The UK Government’s Vaccine Taskforce has launched a NHS Covid-19 vaccine research registry that will facilitate recruitment into clinical trials. The hope is to get 500,000 signed up to large-scale vaccine studies by October.
Secretary of State for Health and Social Care Matt Hancock said: “A safe and effective vaccine is our best hope of defeating coronavirus and returning to life as normal.
“We have some of our best scientists and researchers working on this, but members of the public have a vital role to play too. So I urge everyone who can to back the national effort and sign up to the NHS Covid-19 vaccine research registry to help find a vaccine as soon as possible.
“Every volunteer will be doing their bit towards finding a vaccine for Covid-19 that will have the potential to save millions of lives around the world and bring this pandemic to an end.”
Chief Medical Officer Professor Chris Whitty added: “Thanks to COVID-19 patients’ willingness to take part in treatment studies, we’ve been able to identify treatments that work and ones that don’t, which has improved patient care world-wide.

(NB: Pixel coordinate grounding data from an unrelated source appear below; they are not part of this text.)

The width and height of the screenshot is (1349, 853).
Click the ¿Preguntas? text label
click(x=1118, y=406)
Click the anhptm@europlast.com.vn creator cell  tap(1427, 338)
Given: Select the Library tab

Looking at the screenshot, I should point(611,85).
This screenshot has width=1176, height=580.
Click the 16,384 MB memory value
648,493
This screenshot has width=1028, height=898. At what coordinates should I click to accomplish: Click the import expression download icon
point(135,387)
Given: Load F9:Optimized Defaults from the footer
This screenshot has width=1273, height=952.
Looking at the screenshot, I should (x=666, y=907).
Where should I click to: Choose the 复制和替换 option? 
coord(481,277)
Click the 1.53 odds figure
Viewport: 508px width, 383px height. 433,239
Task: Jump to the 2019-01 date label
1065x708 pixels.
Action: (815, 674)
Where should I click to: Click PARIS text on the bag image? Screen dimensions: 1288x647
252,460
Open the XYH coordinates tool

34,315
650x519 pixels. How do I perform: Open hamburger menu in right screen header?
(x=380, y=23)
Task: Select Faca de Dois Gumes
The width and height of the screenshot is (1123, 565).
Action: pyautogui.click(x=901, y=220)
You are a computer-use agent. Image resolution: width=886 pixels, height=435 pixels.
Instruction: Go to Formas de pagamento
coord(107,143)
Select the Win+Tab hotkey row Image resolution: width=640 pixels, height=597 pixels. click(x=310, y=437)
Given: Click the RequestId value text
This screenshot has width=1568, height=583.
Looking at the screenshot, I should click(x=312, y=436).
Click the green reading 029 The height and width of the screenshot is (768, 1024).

“Now that there are several promising vaccines on the horizon, we need to call again on the generosity of the public to help find out which potential vaccines are the most effective.
“Using a new NHS website developed in partnership between the National Institute for Health Research (NIHR) and NHS Digital, people across the UK can register their interest to be approached to join a vaccine study.”
This came simultaneously to the UK Vaccine Taskforce stating it had secured access to 90 million doses of promising Covid-19 vaccine candidates.
This comes as a result of signing deals with both Pfizer/BioNTech and Valneva. The UK Government has also negotiated access to AstraZeneca’s treatments, which contain Covid-19 neutralising antibodies and therefore can protect those who cannot receive vaccines, such as immunocompromised patients.
These deals are in addition to an agreement signed between the UK’s Vaccine Taskforce and AstraZeneca for 100 million doses of the latter’s Covid-19 vaccine back in May.
Now the UK will have access to three different types of Covid-19 vaccines – adenoviral, mRNA and inactivated whole virus vaccines – as well as enough vaccine to protect identified priority groups, such as frontline healthcare workers.